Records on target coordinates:
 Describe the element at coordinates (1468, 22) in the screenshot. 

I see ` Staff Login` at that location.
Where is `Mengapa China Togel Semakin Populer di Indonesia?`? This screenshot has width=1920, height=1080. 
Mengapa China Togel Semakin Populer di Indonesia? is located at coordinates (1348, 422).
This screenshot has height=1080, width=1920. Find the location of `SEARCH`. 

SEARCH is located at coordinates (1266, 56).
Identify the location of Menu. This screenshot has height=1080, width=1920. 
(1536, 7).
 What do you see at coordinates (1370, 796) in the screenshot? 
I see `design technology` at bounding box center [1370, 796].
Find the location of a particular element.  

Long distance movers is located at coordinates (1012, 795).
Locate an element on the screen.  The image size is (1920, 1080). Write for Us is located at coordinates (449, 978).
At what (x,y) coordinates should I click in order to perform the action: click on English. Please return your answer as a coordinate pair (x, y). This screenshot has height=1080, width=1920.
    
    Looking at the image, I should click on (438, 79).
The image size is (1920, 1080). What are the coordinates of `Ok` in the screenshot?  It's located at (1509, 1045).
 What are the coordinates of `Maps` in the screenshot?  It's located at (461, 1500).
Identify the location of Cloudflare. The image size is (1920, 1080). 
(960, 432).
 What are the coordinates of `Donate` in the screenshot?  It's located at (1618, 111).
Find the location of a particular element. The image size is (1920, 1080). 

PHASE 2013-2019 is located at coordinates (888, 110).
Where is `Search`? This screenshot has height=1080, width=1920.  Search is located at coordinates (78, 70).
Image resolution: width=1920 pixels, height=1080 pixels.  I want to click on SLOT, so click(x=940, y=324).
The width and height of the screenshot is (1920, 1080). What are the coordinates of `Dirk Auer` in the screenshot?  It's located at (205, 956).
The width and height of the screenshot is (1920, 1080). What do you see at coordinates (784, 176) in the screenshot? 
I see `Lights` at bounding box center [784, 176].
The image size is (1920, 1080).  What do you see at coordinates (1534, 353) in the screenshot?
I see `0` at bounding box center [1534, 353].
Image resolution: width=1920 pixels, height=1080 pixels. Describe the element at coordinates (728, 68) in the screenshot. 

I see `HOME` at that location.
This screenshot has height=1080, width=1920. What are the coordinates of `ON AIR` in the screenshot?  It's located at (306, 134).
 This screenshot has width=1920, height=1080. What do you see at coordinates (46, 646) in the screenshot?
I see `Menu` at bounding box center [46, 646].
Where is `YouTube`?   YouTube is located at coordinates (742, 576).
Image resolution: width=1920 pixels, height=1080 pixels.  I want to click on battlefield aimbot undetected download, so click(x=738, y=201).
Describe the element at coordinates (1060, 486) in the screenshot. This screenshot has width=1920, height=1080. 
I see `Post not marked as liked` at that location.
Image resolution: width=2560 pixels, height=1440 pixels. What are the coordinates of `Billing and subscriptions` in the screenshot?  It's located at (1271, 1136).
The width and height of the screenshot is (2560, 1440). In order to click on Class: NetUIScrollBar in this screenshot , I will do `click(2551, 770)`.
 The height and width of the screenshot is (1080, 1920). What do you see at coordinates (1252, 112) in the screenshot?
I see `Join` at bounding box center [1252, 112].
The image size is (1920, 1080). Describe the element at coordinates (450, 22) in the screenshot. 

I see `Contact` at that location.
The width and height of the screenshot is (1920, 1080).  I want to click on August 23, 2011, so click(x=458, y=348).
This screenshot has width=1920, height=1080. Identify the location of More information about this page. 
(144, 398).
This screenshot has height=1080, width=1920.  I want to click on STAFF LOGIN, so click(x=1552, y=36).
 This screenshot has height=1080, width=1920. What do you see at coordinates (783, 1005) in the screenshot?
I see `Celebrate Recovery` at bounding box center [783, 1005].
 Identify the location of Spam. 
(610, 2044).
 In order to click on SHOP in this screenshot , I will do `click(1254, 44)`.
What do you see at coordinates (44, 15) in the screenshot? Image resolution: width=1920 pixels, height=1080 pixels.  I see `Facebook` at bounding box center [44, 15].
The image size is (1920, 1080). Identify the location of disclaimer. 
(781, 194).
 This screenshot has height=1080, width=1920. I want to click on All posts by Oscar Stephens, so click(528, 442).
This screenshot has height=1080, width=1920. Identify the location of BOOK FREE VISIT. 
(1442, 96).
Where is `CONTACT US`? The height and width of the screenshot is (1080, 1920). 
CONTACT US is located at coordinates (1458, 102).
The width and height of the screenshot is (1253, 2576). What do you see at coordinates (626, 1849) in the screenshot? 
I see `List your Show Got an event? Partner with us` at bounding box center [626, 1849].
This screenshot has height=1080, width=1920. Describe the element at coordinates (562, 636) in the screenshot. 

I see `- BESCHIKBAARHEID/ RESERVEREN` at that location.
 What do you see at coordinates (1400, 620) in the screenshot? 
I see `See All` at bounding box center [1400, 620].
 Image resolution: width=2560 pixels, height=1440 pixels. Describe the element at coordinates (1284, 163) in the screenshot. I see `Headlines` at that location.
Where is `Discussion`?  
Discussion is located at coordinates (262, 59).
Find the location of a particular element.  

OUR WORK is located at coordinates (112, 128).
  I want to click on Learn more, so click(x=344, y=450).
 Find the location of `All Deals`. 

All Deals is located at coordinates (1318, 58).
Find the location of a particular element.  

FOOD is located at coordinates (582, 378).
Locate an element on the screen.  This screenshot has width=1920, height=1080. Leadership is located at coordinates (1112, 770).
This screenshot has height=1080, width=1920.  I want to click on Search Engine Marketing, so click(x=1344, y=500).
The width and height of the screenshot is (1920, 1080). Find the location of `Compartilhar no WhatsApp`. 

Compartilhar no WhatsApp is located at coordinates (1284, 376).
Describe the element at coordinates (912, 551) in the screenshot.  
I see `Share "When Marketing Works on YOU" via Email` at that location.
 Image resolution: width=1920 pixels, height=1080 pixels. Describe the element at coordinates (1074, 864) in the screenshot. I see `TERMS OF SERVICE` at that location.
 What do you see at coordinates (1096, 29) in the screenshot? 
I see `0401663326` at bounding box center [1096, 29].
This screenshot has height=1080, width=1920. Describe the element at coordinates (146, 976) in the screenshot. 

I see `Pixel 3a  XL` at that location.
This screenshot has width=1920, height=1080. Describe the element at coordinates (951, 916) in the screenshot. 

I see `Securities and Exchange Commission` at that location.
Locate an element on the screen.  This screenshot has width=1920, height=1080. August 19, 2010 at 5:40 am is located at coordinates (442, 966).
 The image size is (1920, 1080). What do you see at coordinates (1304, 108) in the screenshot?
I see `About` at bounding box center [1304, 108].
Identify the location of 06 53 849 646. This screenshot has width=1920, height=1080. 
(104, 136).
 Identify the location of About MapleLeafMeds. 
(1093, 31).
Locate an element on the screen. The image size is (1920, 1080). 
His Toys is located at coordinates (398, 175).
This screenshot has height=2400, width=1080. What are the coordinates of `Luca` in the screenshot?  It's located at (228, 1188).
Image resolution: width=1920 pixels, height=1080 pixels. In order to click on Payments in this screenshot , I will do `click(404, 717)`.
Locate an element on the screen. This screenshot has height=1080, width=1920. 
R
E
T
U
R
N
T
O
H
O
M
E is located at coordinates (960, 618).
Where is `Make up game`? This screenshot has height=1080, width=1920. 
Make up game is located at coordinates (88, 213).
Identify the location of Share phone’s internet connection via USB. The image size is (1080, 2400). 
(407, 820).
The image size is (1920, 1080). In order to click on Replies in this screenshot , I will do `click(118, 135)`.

> Problem description: Turn every one of the records above into a Markdown table with the columns Row and Line, giving each nonblank line its own numbered row and leaving out blank lines.

> Expected answer:
| Row | Line |
|---|---|
| 1 |  Describe the element at coordinates (1468, 22) in the screenshot.  |
| 2 | I see ` Staff Login` at that location. |
| 3 | Where is `Mengapa China Togel Semakin Populer di Indonesia?`? This screenshot has width=1920, height=1080.  |
| 4 | Mengapa China Togel Semakin Populer di Indonesia? is located at coordinates (1348, 422). |
| 5 | This screenshot has height=1080, width=1920. Find the location of `SEARCH`.  |
| 6 | SEARCH is located at coordinates (1266, 56). |
| 7 | Identify the location of Menu. This screenshot has height=1080, width=1920.  |
| 8 | (1536, 7). |
| 9 |  What do you see at coordinates (1370, 796) in the screenshot?  |
| 10 | I see `design technology` at bounding box center [1370, 796]. |
| 11 | Find the location of a particular element.   |
| 12 | Long distance movers is located at coordinates (1012, 795). |
| 13 | Locate an element on the screen.  The image size is (1920, 1080). Write for Us is located at coordinates (449, 978). |
| 14 | At what (x,y) coordinates should I click in order to perform the action: click on English. Please return your answer as a coordinate pair (x, y). This screenshot has height=1080, width=1920. |
| 15 |     Looking at the image, I should click on (438, 79). |
| 16 | The image size is (1920, 1080). What are the coordinates of `Ok` in the screenshot?  It's located at (1509, 1045). |
| 17 |  What are the coordinates of `Maps` in the screenshot?  It's located at (461, 1500). |
| 18 | Identify the location of Cloudflare. The image size is (1920, 1080).  |
| 19 | (960, 432). |
| 20 |  What are the coordinates of `Donate` in the screenshot?  It's located at (1618, 111). |
| 21 | Find the location of a particular element. The image size is (1920, 1080).  |
| 22 | PHASE 2013-2019 is located at coordinates (888, 110). |
| 23 | Where is `Search`? This screenshot has height=1080, width=1920.  Search is located at coordinates (78, 70). |
| 24 | Image resolution: width=1920 pixels, height=1080 pixels.  I want to click on SLOT, so click(x=940, y=324). |
| 25 | The width and height of the screenshot is (1920, 1080). What are the coordinates of `Dirk Auer` in the screenshot?  It's located at (205, 956). |
| 26 | The width and height of the screenshot is (1920, 1080). What do you see at coordinates (784, 176) in the screenshot?  |
| 27 | I see `Lights` at bounding box center [784, 176]. |
| 28 | The image size is (1920, 1080).  What do you see at coordinates (1534, 353) in the screenshot? |
| 29 | I see `0` at bounding box center [1534, 353]. |
| 30 | Image resolution: width=1920 pixels, height=1080 pixels. Describe the element at coordinates (728, 68) in the screenshot.  |
| 31 | I see `HOME` at that location. |
| 32 | This screenshot has height=1080, width=1920. What are the coordinates of `ON AIR` in the screenshot?  It's located at (306, 134). |
| 33 |  This screenshot has width=1920, height=1080. What do you see at coordinates (46, 646) in the screenshot? |
| 34 | I see `Menu` at bounding box center [46, 646]. |
| 35 | Where is `YouTube`?   YouTube is located at coordinates (742, 576). |
| 36 | Image resolution: width=1920 pixels, height=1080 pixels.  I want to click on battlefield aimbot undetected download, so click(x=738, y=201). |
| 37 | Describe the element at coordinates (1060, 486) in the screenshot. This screenshot has width=1920, height=1080.  |
| 38 | I see `Post not marked as liked` at that location. |
| 39 | Image resolution: width=2560 pixels, height=1440 pixels. What are the coordinates of `Billing and subscriptions` in the screenshot?  It's located at (1271, 1136). |
| 40 | The width and height of the screenshot is (2560, 1440). In order to click on Class: NetUIScrollBar in this screenshot , I will do `click(2551, 770)`. |
| 41 |  The height and width of the screenshot is (1080, 1920). What do you see at coordinates (1252, 112) in the screenshot? |
| 42 | I see `Join` at bounding box center [1252, 112]. |
| 43 | The image size is (1920, 1080). Describe the element at coordinates (450, 22) in the screenshot.  |
| 44 | I see `Contact` at that location. |
| 45 | The width and height of the screenshot is (1920, 1080).  I want to click on August 23, 2011, so click(x=458, y=348). |
| 46 | This screenshot has width=1920, height=1080. Identify the location of More information about this page.  |
| 47 | (144, 398). |
| 48 | This screenshot has height=1080, width=1920.  I want to click on STAFF LOGIN, so click(x=1552, y=36). |
| 49 |  This screenshot has height=1080, width=1920. What do you see at coordinates (783, 1005) in the screenshot? |
| 50 | I see `Celebrate Recovery` at bounding box center [783, 1005]. |
| 51 |  Identify the location of Spam.  |
| 52 | (610, 2044). |
| 53 |  In order to click on SHOP in this screenshot , I will do `click(1254, 44)`. |
| 54 | What do you see at coordinates (44, 15) in the screenshot? Image resolution: width=1920 pixels, height=1080 pixels.  I see `Facebook` at bounding box center [44, 15]. |
| 55 | The image size is (1920, 1080). Identify the location of disclaimer.  |
| 56 | (781, 194). |
| 57 |  This screenshot has height=1080, width=1920. I want to click on All posts by Oscar Stephens, so click(528, 442). |
| 58 | This screenshot has height=1080, width=1920. Identify the location of BOOK FREE VISIT.  |
| 59 | (1442, 96). |
| 60 | Where is `CONTACT US`? The height and width of the screenshot is (1080, 1920).  |
| 61 | CONTACT US is located at coordinates (1458, 102). |
| 62 | The width and height of the screenshot is (1253, 2576). What do you see at coordinates (626, 1849) in the screenshot?  |
| 63 | I see `List your Show Got an event? Partner with us` at bounding box center [626, 1849]. |
| 64 | This screenshot has height=1080, width=1920. Describe the element at coordinates (562, 636) in the screenshot.  |
| 65 | I see `- BESCHIKBAARHEID/ RESERVEREN` at that location. |
| 66 |  What do you see at coordinates (1400, 620) in the screenshot?  |
| 67 | I see `See All` at bounding box center [1400, 620]. |
| 68 |  Image resolution: width=2560 pixels, height=1440 pixels. Describe the element at coordinates (1284, 163) in the screenshot. I see `Headlines` at that location. |
| 69 | Where is `Discussion`?   |
| 70 | Discussion is located at coordinates (262, 59). |
| 71 | Find the location of a particular element.   |
| 72 | OUR WORK is located at coordinates (112, 128). |
| 73 |   I want to click on Learn more, so click(x=344, y=450). |
| 74 |  Find the location of `All Deals`.  |
| 75 | All Deals is located at coordinates (1318, 58). |
| 76 | Find the location of a particular element.   |
| 77 | FOOD is located at coordinates (582, 378). |
| 78 | Locate an element on the screen.  This screenshot has width=1920, height=1080. Leadership is located at coordinates (1112, 770). |
| 79 | This screenshot has height=1080, width=1920.  I want to click on Search Engine Marketing, so click(x=1344, y=500). |
| 80 | The width and height of the screenshot is (1920, 1080). Find the location of `Compartilhar no WhatsApp`.  |
| 81 | Compartilhar no WhatsApp is located at coordinates (1284, 376). |
| 82 | Describe the element at coordinates (912, 551) in the screenshot.   |
| 83 | I see `Share "When Marketing Works on YOU" via Email` at that location. |
| 84 |  Image resolution: width=1920 pixels, height=1080 pixels. Describe the element at coordinates (1074, 864) in the screenshot. I see `TERMS OF SERVICE` at that location. |
| 85 |  What do you see at coordinates (1096, 29) in the screenshot?  |
| 86 | I see `0401663326` at bounding box center [1096, 29]. |
| 87 | This screenshot has height=1080, width=1920. Describe the element at coordinates (146, 976) in the screenshot.  |
| 88 | I see `Pixel 3a  XL` at that location. |
| 89 | This screenshot has width=1920, height=1080. Describe the element at coordinates (951, 916) in the screenshot.  |
| 90 | I see `Securities and Exchange Commission` at that location. |
| 91 | Locate an element on the screen.  This screenshot has width=1920, height=1080. August 19, 2010 at 5:40 am is located at coordinates (442, 966). |
| 92 |  The image size is (1920, 1080). What do you see at coordinates (1304, 108) in the screenshot? |
| 93 | I see `About` at bounding box center [1304, 108]. |
| 94 | Identify the location of 06 53 849 646. This screenshot has width=1920, height=1080.  |
| 95 | (104, 136). |
| 96 |  Identify the location of About MapleLeafMeds.  |
| 97 | (1093, 31). |
| 98 | Locate an element on the screen. The image size is (1920, 1080).  |
| 99 | His Toys is located at coordinates (398, 175). |
| 100 | This screenshot has height=2400, width=1080. What are the coordinates of `Luca` in the screenshot?  It's located at (228, 1188). |
| 101 | Image resolution: width=1920 pixels, height=1080 pixels. In order to click on Payments in this screenshot , I will do `click(404, 717)`. |
| 102 | Locate an element on the screen. This screenshot has height=1080, width=1920.  |
| 103 | R |
| 104 | E |
| 105 | T |
| 106 | U |
| 107 | R |
| 108 | N |
| 109 | T |
| 110 | O |
| 111 | H |
| 112 | O |
| 113 | M |
| 114 | E is located at coordinates (960, 618). |
| 115 | Where is `Make up game`? This screenshot has height=1080, width=1920.  |
| 116 | Make up game is located at coordinates (88, 213). |
| 117 | Identify the location of Share phone’s internet connection via USB. The image size is (1080, 2400).  |
| 118 | (407, 820). |
| 119 | The image size is (1920, 1080). In order to click on Replies in this screenshot , I will do `click(118, 135)`. |